[Stored data]
━━━━━━━━
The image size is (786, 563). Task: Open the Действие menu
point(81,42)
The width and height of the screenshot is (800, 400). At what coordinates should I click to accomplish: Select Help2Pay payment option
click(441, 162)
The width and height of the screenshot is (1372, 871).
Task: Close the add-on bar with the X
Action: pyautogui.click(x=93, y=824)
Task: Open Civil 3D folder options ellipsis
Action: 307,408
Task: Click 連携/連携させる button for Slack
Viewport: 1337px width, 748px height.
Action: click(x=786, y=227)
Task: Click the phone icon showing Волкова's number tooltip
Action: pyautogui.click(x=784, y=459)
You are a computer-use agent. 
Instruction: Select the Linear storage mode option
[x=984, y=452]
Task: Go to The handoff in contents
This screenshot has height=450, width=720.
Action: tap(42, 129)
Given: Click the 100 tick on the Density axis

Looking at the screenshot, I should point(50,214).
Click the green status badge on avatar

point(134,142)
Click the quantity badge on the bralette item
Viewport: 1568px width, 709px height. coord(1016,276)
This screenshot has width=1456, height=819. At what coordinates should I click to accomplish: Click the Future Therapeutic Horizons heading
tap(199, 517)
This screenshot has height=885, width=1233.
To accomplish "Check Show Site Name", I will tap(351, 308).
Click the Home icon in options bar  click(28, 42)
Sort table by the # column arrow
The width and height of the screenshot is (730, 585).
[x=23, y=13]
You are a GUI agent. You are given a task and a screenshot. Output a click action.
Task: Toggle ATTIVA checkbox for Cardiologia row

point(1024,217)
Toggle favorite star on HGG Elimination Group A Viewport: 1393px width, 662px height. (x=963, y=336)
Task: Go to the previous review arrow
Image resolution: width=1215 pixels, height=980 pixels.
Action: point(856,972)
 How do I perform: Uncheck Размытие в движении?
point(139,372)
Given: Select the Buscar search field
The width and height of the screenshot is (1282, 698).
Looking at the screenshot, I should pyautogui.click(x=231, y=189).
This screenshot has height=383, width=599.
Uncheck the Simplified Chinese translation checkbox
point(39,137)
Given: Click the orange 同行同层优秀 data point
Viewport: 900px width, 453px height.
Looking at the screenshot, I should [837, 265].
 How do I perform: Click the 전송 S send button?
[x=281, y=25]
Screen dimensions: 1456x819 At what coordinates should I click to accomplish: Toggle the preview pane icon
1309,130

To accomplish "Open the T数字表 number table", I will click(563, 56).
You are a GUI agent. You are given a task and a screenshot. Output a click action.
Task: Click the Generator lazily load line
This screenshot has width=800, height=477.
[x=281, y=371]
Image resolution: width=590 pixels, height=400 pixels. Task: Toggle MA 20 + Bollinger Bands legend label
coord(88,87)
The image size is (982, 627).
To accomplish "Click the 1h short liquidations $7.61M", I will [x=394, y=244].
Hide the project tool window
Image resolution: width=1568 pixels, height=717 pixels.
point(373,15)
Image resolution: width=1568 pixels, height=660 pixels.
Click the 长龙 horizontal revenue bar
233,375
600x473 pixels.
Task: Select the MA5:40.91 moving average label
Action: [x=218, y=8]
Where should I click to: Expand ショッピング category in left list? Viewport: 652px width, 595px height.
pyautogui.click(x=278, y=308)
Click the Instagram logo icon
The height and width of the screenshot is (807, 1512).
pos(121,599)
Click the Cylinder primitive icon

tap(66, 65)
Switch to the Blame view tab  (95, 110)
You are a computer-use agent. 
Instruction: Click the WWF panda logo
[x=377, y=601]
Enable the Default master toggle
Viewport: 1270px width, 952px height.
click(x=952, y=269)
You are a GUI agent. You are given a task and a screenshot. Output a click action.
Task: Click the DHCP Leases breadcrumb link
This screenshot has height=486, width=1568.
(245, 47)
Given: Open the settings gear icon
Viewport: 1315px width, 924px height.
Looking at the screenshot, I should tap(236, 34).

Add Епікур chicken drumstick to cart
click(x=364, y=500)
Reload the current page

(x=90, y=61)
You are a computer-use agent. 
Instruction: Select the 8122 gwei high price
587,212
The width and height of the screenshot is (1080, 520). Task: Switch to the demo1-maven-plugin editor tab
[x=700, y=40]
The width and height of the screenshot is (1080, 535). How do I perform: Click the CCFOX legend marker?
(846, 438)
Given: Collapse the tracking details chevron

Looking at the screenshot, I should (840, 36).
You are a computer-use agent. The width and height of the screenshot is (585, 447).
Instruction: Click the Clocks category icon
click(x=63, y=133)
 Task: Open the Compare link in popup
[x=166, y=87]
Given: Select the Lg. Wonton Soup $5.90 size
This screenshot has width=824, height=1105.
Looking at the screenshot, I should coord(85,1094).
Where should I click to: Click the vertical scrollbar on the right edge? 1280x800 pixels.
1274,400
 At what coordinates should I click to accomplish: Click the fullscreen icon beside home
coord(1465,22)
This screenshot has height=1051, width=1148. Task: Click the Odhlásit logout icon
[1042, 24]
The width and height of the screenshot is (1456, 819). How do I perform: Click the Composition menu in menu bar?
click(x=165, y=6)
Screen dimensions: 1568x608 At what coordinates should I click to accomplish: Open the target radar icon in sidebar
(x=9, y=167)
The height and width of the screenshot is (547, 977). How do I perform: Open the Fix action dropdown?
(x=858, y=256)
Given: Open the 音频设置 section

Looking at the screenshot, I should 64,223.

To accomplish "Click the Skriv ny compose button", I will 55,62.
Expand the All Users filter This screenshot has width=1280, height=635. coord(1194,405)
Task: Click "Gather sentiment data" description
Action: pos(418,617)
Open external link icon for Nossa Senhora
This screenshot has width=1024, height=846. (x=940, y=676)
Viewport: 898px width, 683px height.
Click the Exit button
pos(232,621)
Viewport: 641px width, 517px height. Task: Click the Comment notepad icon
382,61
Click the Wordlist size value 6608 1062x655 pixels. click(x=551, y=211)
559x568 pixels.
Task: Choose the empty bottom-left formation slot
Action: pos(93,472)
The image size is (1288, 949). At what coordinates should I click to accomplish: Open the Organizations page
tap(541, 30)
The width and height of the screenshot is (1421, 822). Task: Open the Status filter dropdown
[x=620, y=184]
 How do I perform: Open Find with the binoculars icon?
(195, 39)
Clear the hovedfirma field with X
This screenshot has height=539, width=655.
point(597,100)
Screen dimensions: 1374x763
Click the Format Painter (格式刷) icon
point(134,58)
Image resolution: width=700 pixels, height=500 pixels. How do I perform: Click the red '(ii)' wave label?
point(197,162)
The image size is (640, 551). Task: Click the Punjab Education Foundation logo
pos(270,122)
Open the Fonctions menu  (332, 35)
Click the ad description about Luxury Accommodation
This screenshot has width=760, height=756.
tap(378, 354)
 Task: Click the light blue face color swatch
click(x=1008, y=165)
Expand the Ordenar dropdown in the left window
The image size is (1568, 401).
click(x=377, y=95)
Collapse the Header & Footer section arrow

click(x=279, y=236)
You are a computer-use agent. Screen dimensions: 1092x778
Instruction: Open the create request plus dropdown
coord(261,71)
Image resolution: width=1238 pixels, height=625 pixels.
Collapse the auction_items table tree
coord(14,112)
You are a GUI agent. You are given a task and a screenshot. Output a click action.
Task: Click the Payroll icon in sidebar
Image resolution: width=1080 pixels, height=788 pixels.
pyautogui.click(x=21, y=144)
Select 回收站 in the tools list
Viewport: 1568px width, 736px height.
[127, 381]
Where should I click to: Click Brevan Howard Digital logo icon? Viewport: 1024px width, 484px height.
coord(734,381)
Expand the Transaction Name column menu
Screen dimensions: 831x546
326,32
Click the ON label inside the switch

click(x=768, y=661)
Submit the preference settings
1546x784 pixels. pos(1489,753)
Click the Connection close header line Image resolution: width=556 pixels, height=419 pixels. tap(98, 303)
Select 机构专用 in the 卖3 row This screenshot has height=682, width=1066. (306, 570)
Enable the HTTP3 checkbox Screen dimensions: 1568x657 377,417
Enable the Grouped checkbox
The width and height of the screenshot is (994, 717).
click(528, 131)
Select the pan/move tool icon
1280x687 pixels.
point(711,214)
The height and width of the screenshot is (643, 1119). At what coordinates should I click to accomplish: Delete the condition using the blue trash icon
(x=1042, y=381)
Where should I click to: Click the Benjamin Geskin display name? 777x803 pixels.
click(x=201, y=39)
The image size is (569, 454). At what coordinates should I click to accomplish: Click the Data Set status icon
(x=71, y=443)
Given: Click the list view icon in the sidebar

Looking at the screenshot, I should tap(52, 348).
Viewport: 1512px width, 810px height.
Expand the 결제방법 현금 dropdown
━━━━━━━━
[Task goal] Your response should hold only an exact copy of the lines above, from the one containing "Given: Click the list" through the end of the entries.

[Answer box]
Given: Click the list view icon in the sidebar

Looking at the screenshot, I should tap(52, 348).
Viewport: 1512px width, 810px height.
Expand the 결제방법 현금 dropdown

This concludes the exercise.